Por supuesto, el profesor tiene razón. Estoy harta de las generalizaciones: harta de los pobres nobles, los ricos malvados, la clase media malcriada. Harta de los negros malandros, los blancos sifrinos, los rubios gringos. Harta que cada palabra que se dedique a Venezuela sea fruto de una segmentación artificial, ridícula y retrógrada. Harta de vivir al margen de todo movimiento de comprensión y tolerancia hacia el otro. Harta muy harta que se nos falte el respeto como país ecléctico, mestizo y crisol de cien etnias que somos.
Estoy harta que se celebre el insulto, la grosería y la vulgaridad. Estoy harta del viveza barata, del chauvinismo peligroso, de la falta de sentido común. Estoy harta de la superioridad moral, de la arrogancia y el sermón moral basado en el resentimiento.

Estoy harta que cada vez seamos más trozos desiguales de un mapa borroso.

Sí, sé que trata de una queja anónima, en una trinchera sin nombre. Pero a veces es imposible soportar en silencio el lento goteo de un país cada vez más venenoso.

El profesor suspira cuando me escucha decir lo anterior en voz alta. Me mira con tristeza pero sobre todo, con una enorme preocupación. Cuando me acompaña a la salida de la universidad, me pone una mano en el hombro con cariño, como solía hacer cuando era una de sus alumnas. Cuando debatir sobre el país no era un tema tan doloroso y espinoso.

— Venezuela es lo que hemos hecho de ella — comenta entonces — y es evidente que hemos fallado en muchas cosas. Pero insistir en los errores del pasado continúa siendo nuestra decisión. Y la seguimos tomando tantas veces que comienza a ser un riesgo, un peligro inevitable y una puerta cerrada hacia el futuro.

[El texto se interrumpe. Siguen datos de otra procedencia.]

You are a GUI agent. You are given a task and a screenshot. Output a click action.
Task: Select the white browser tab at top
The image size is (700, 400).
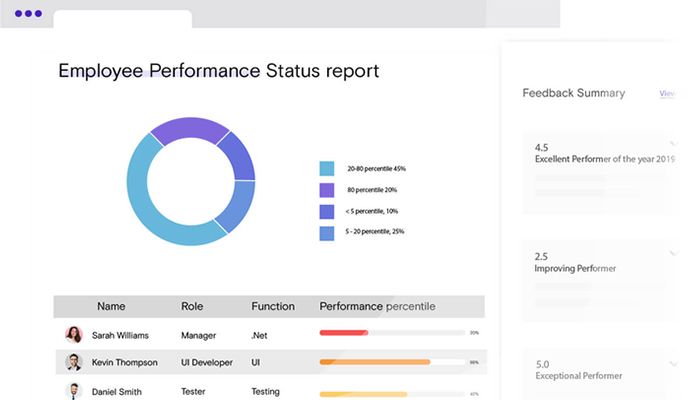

Pienso en esa idea unas horas después, sentada junto en un trasporte público y rodeada de una multitud de rostros cansados, tristes, abrumados. Los Venezolanos que sobrevivimos al diario vivir. Los Venezolanos que nos enfrentamos como podemos a una crisis histórica que nunca estuvimos preparados para afrontar. Pero que llegó y nos mostró la debilidad de una sociedad niña, de una cultura a fragmentos que no sabe cómo protegerse de una herida social e ideológica colosal.

¿Quienes sobrevivimos a la debacle? ¿quienes somos los venezolanos a la periferia? No lo sé y esas preguntas sin respuestas, quizás sean el síntoma más doloroso de todos lo que poco que hemos aprendido acerca de la situación que enfrentamos. Este fracaso como sociedad que atravesamos y este silencio social sin sentido que apenas logramos comprender.